Competir y soñar son mis metas. Y todo eso ante tres equipos contra los que muy pocos conjuntos lo han conseguido. Con eso me vendría feliz.

¿Hay algún secreto para llegar por segundo año a la Final Four?
Quizá el grupo, que fue asequible y que supimos jugar los cuatro partidos importantes, ganando tres. Además, nos hicimos fuertes en casa, que es importantísimo. Todo esto, unido a una dosis de suerte que es fundamental.

¿Tienen algo en común este Wisla y su Avenida del pasado año?
No, la verdad es que bien poco. Quizá que las dos plantillas eran cortas y que los dos hicimos de nuestro feudo un fortín.
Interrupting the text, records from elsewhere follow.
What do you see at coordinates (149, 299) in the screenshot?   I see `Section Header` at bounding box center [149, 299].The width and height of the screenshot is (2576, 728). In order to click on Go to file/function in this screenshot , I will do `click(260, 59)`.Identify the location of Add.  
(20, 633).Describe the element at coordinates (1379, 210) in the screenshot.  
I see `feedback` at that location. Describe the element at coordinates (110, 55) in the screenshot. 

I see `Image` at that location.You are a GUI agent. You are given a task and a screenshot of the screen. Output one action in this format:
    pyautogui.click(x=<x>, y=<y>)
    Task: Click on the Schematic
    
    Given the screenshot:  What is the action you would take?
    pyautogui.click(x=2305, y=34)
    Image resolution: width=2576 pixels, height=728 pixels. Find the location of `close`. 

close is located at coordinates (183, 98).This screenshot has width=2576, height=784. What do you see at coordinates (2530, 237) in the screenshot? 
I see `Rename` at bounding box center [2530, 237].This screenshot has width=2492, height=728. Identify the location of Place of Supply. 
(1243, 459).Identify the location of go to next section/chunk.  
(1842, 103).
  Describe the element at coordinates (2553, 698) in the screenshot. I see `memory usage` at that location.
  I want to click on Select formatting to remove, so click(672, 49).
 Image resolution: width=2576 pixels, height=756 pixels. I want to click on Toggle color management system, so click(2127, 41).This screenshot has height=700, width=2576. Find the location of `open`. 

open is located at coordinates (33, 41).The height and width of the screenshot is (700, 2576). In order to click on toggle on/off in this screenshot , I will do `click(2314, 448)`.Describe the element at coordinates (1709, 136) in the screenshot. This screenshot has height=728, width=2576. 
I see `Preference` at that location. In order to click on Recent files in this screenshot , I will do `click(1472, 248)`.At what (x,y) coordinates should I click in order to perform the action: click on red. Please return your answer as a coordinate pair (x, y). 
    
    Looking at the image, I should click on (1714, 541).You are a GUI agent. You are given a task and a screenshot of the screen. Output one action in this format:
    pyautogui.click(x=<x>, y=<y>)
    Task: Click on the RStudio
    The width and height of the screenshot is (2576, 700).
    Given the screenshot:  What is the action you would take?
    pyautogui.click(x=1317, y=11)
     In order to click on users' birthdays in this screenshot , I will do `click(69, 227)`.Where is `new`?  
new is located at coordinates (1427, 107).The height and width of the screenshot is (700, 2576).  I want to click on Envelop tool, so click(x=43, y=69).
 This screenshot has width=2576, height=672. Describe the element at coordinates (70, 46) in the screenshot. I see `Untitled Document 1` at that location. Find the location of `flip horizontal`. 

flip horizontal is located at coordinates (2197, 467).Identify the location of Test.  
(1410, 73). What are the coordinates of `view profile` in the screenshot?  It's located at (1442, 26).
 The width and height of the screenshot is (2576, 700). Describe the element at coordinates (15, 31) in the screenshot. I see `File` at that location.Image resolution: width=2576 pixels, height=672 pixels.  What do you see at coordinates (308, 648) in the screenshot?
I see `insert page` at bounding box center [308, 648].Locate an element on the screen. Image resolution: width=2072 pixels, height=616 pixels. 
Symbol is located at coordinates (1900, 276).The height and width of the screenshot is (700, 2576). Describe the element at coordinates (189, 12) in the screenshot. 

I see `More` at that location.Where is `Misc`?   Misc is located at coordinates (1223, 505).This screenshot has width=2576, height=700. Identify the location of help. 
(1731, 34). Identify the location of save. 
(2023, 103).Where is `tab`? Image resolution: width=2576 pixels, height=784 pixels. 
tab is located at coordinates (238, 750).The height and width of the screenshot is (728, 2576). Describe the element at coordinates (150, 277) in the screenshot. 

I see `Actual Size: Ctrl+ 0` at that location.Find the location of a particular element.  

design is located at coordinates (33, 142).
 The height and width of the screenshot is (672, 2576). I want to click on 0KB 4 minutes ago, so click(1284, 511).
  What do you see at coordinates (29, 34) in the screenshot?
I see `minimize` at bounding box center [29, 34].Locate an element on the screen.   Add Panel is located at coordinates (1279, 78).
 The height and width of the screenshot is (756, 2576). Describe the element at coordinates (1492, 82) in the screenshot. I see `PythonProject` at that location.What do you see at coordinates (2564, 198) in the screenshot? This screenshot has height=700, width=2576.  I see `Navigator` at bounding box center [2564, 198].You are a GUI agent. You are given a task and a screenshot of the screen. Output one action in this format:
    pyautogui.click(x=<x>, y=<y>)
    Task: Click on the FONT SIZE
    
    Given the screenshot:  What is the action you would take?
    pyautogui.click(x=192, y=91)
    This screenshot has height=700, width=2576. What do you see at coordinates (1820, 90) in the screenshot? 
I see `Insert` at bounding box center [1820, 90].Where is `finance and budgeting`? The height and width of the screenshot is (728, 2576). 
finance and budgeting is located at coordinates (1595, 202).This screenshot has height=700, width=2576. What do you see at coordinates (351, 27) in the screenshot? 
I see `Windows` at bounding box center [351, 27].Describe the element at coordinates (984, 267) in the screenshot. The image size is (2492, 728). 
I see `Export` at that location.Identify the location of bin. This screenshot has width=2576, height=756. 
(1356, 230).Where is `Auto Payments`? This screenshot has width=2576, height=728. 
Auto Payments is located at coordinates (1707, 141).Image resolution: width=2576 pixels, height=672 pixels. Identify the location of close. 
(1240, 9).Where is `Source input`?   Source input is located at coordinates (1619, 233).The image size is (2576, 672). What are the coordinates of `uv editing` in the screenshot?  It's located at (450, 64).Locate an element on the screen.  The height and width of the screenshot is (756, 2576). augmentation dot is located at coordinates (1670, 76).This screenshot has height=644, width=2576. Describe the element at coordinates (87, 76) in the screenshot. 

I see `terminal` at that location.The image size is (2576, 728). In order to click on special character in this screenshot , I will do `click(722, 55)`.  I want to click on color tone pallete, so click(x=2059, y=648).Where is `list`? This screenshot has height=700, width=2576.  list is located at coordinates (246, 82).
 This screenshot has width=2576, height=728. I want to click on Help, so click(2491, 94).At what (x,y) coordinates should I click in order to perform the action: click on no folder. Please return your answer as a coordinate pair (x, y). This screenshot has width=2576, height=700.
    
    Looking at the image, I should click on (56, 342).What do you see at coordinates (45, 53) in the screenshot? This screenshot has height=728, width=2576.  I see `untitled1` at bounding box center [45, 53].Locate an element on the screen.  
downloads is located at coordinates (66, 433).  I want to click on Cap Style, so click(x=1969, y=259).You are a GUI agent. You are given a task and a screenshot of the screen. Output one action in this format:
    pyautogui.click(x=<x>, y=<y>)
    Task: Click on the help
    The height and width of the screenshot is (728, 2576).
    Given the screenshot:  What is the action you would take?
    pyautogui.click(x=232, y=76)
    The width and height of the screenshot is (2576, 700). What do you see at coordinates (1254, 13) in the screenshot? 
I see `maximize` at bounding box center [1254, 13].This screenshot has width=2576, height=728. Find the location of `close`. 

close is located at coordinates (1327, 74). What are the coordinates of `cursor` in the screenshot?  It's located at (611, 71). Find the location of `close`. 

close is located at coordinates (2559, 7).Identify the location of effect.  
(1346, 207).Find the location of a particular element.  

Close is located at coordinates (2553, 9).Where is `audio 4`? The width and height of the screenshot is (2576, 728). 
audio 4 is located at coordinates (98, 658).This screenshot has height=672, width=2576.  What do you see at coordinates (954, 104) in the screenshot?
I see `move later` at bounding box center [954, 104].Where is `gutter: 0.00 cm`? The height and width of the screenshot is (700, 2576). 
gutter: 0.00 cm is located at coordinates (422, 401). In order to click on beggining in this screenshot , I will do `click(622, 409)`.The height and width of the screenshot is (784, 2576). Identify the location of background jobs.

Creo que es lo único.

¿Qué le parecen los enfrentamientos de los play off españoles?
Bueno, como siempre la ventaja de campo será fundamental, por lo que tanto Avenida como Ros parten a priori con ventaja en semifinales. Creo que quizá Rivas es el equipo que más flojo llega, aunque nunca se sabe si es porque en las últimas jornadas ya estaban pensando en el play off o porque realmente se les ha hecho larga la temporada. De todas formas, calidad tienen para luchar.

¿Con qué opciones ve a Avenida?
Estará en la final, es lo que deseo. Pero contra Ros lo tendrá complicado porque la ventaja de campo en esta ocasión es para las valencianas. Sin embargo, la dinámica de Ros ha sido distinta durante el final de temporada. Ellas están muy centradas en la Final Four, por lo que las salmantinas pueden aprovecharse.

Jordi Fernández anuncia su marcha tras una temporada después de un ciclo tan largo como el suyo, ¿alguna valoración al respecto?
Salamanca es una plaza difícil, con mucha presión alrededor, aunque es muy bonito entrenar allí. Es complicado decir nada más, sólo que si alguna vez vuelvo, espero durar un poco más (risas).

El año que viene: ¿su prioridad será mejorar en la Liga regular?
Aún estamos debatiendo en el club cuál debe ser nuestra prioridad, porque lo que está claro es que con los problemas que nos ponen, es muy complicado luchar por la competición nacional y la europea. Yo tengo una espinita con la Liga, pero aún hay que decidir. También hay que ver a cuántas jugadoras podemos retener porque la Final Four es un escaparate.